--- Problem to work on ---
Word for word, repeat the data that follows. Do not include the pictures.

--- Supplied information ---
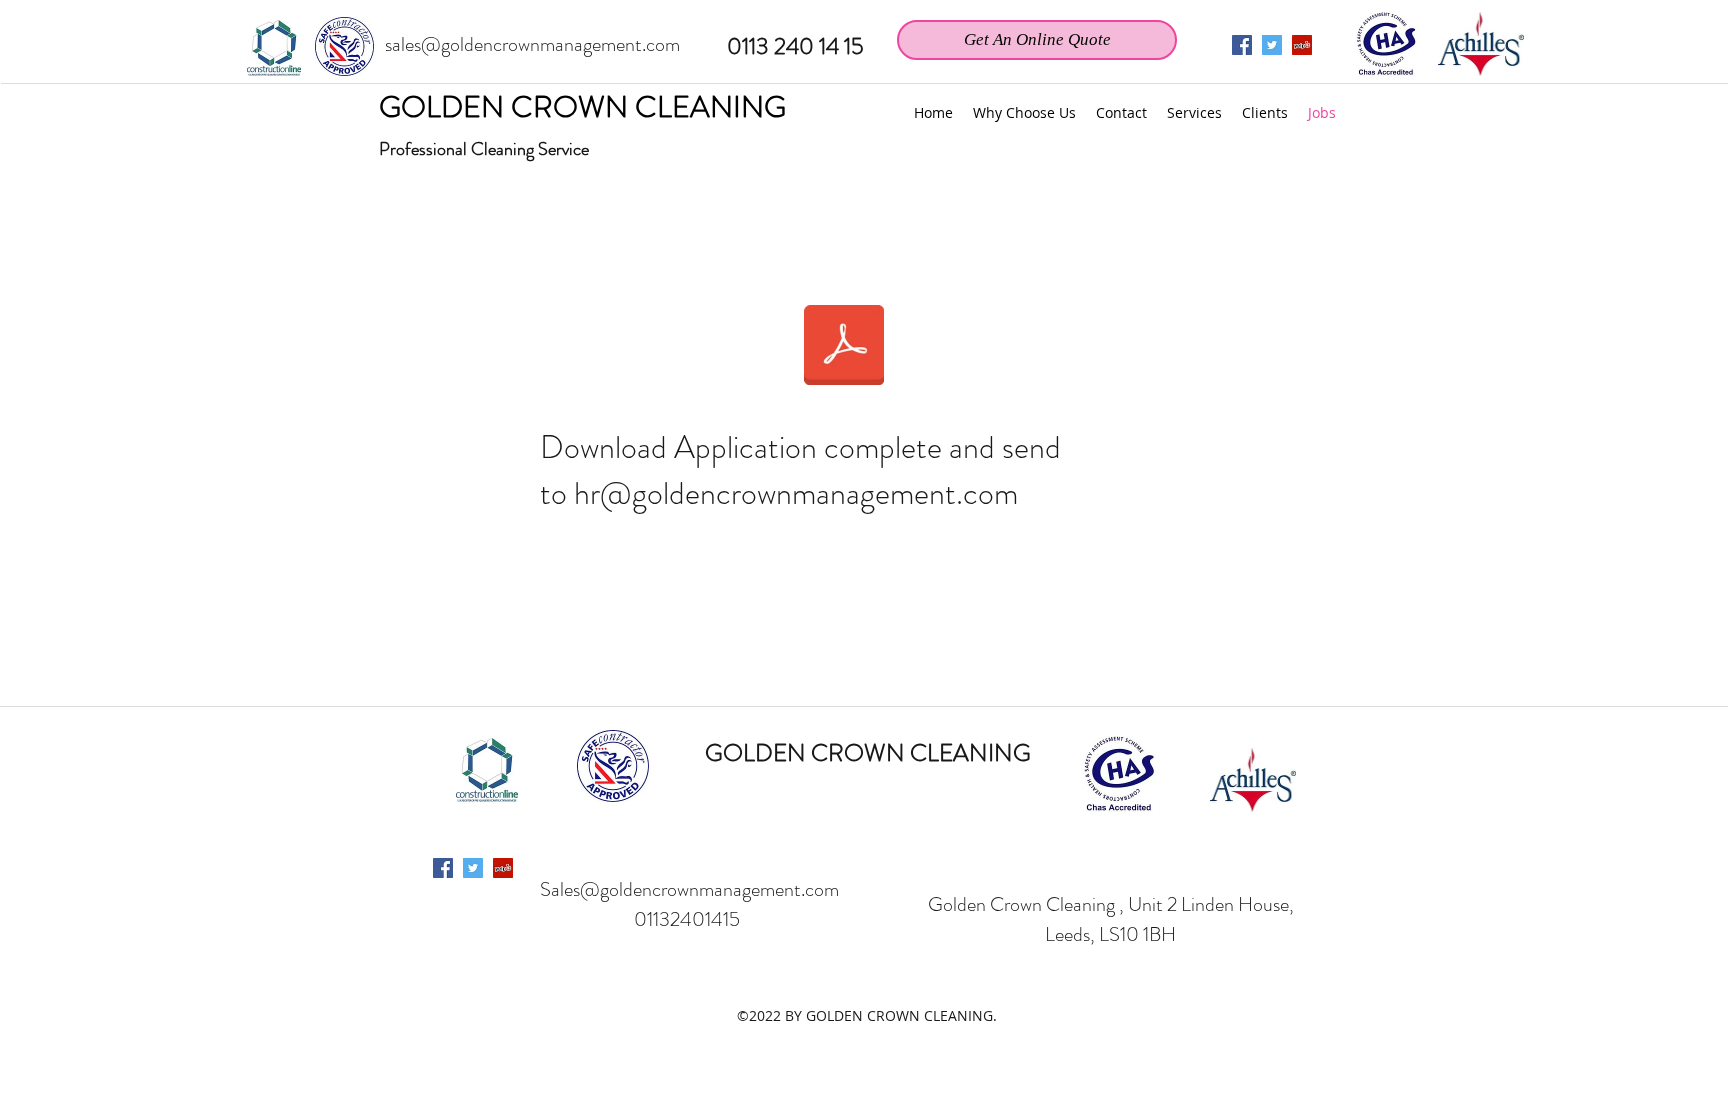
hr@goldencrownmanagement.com (796, 493)
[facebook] (1242, 45)
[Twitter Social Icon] (1272, 45)
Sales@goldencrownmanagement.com (689, 889)
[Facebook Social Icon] (443, 868)
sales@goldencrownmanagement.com (532, 44)
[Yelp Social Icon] (1302, 45)
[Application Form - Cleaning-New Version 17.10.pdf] (844, 347)
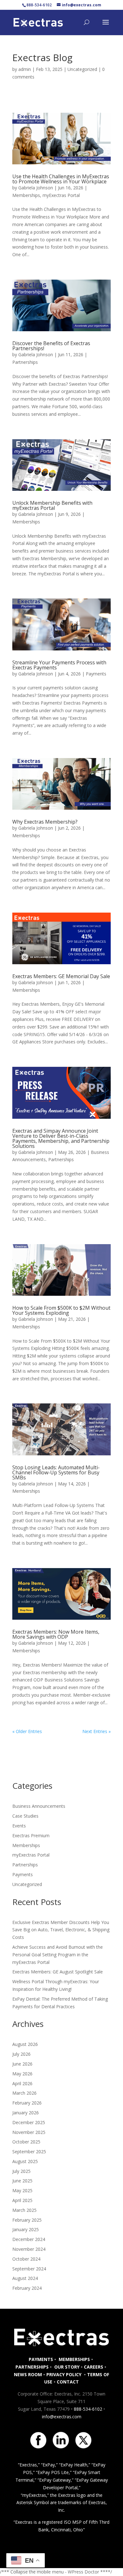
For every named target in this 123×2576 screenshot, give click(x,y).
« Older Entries (27, 1731)
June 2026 (22, 2064)
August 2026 (25, 2044)
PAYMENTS (41, 2359)
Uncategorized (82, 69)
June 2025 (22, 2181)
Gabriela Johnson (35, 188)
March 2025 (24, 2210)
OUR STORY (66, 2367)
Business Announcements (38, 1806)
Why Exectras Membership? (45, 821)
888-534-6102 (88, 2409)
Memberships (26, 195)
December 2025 (28, 2122)
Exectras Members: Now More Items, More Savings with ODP (55, 1634)
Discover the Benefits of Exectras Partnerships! (51, 346)
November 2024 (28, 2249)
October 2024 (26, 2259)
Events (19, 1826)
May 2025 (22, 2190)
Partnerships (25, 362)
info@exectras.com (61, 2417)
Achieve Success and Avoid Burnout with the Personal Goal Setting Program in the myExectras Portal (57, 1954)
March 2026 (24, 2093)
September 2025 (29, 2152)
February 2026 (27, 2103)
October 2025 (26, 2142)
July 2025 (21, 2171)
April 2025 (22, 2200)
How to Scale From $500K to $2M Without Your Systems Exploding (61, 1310)
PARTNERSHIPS (32, 2367)
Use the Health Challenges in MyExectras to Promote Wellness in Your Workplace (60, 179)
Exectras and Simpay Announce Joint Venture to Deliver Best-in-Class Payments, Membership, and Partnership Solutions (60, 1138)
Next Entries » (96, 1731)
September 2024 (29, 2269)
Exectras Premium (31, 1835)
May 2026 (22, 2074)
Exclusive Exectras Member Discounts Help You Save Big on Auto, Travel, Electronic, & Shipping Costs (60, 1929)
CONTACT (68, 2382)
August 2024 (25, 2278)
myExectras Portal (61, 195)
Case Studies (25, 1816)
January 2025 (25, 2229)
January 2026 (25, 2113)
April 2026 (22, 2083)
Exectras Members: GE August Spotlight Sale (57, 1972)
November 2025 (28, 2132)
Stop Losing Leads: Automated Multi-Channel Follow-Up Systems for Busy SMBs (56, 1472)
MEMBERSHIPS (74, 2359)
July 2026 (21, 2054)
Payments (96, 674)
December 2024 (28, 2239)
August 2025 (25, 2161)
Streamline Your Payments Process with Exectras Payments (59, 665)
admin (24, 69)
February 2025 (27, 2220)
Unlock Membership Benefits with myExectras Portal (52, 505)
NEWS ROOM (28, 2374)
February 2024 (27, 2288)
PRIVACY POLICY (64, 2374)
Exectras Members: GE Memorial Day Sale (61, 976)
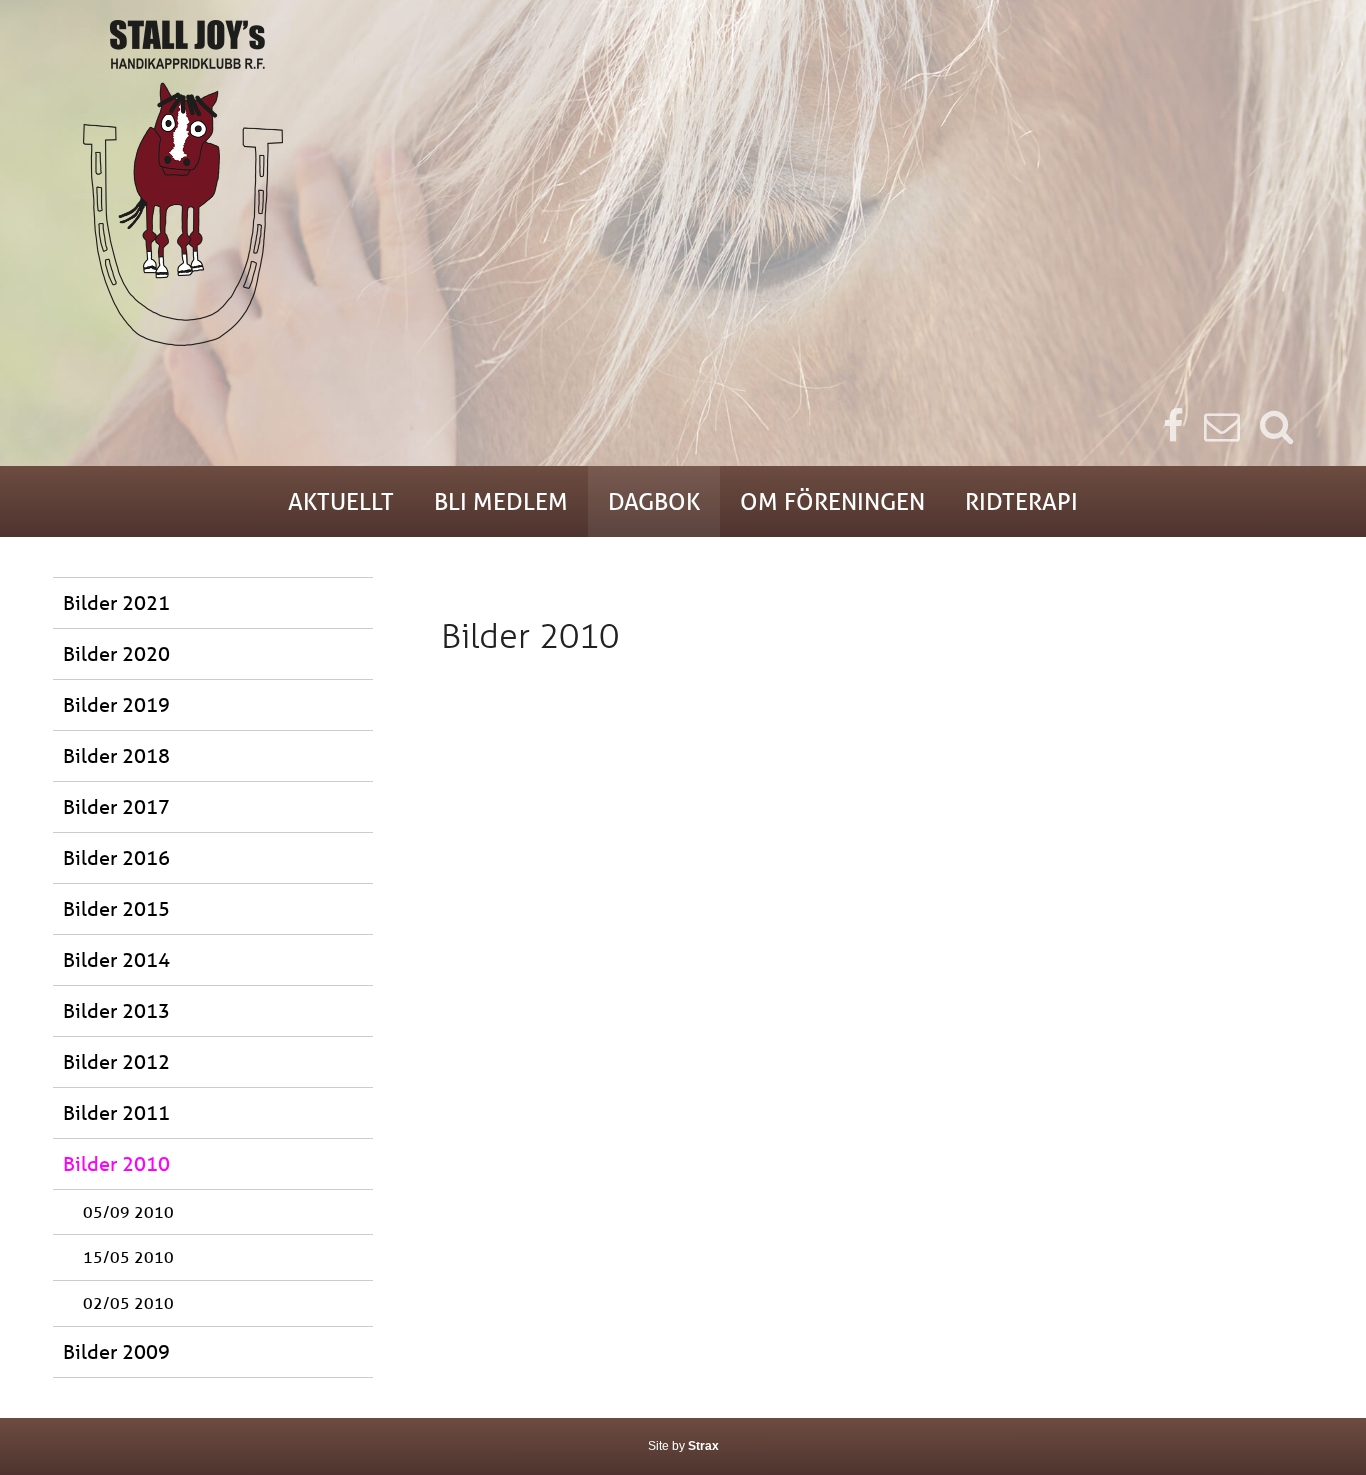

--- Reply to the exercise ---
hr@goldencrownmanagement.com (796, 493)
[facebook] (1242, 45)
[Twitter Social Icon] (1272, 45)
Sales@goldencrownmanagement.com (689, 889)
[Facebook Social Icon] (443, 868)
sales@goldencrownmanagement.com (532, 44)
[Yelp Social Icon] (1302, 45)
[Application Form - Cleaning-New Version 17.10.pdf] (844, 347)
For every named target in this 123×2576 screenshot, give click(x,y).
« Older Entries (27, 1731)
June 2026 (22, 2064)
August 2026 (25, 2044)
PAYMENTS (41, 2359)
Uncategorized (82, 69)
June 2025 (22, 2181)
Gabriela Johnson (35, 188)
March 2025 (24, 2210)
OUR STORY (66, 2367)
Business Announcements (38, 1806)
Why Exectras Membership? (45, 821)
888-534-6102 (88, 2409)
Memberships (26, 195)
December 2025 (28, 2122)
Exectras Members: Now More Items, More Savings with ODP (55, 1634)
Discover the Benefits of Exectras Partnerships! (51, 346)
November 2024 (28, 2249)
October 2024 (26, 2259)
Events (19, 1826)
May 2025 (22, 2190)
Partnerships (25, 362)
info@exectras.com (61, 2417)
Achieve Success and Avoid Burnout with the Personal Goal Setting Program in the myExectras Portal (57, 1954)
March 2026 (24, 2093)
September 2025 (29, 2152)
February 2026 (27, 2103)
October 2025 (26, 2142)
July 2025 (21, 2171)
April 2025 (22, 2200)
How to Scale From $500K to $2M Without Your Systems Exploding (61, 1310)
PARTNERSHIPS (32, 2367)
Use the Health Challenges in MyExectras to Promote Wellness in Your Workplace (60, 179)
Exectras and Simpay Announce Joint Venture to Deliver Best-in-Class Payments, Membership, and Partnership Solutions (60, 1138)
Next Entries » (96, 1731)
September 2024 (29, 2269)
Exectras Premium (31, 1835)
May 2026 (22, 2074)
Exclusive Exectras Member Discounts Help You Save Big on Auto, Travel, Electronic, & Shipping Costs (60, 1929)
CONTACT (68, 2382)
August 2024 (25, 2278)
myExectras Portal (61, 195)
Case Studies (25, 1816)
January 2025 (25, 2229)
January 2026 (25, 2113)
April 2026 (22, 2083)
Exectras Members: GE August Spotlight Sale (57, 1972)
November 2025 (28, 2132)
Stop Losing Leads: Automated Multi-Channel Follow-Up Systems for Busy SMBs (56, 1472)
MEMBERSHIPS (74, 2359)
July 2026 (21, 2054)
Payments (96, 674)
December 2024 (28, 2239)
August 2025 (25, 2161)
Streamline Your Payments Process with Exectras Payments (59, 665)
admin (24, 69)
February 2025 (27, 2220)
Unlock Membership Benefits with myExectras Portal (52, 505)
NEWS ROOM (28, 2374)
February 2024 (27, 2288)
PRIVACY POLICY (64, 2374)
Exectras Members: GE Memorial Day Sale (61, 976)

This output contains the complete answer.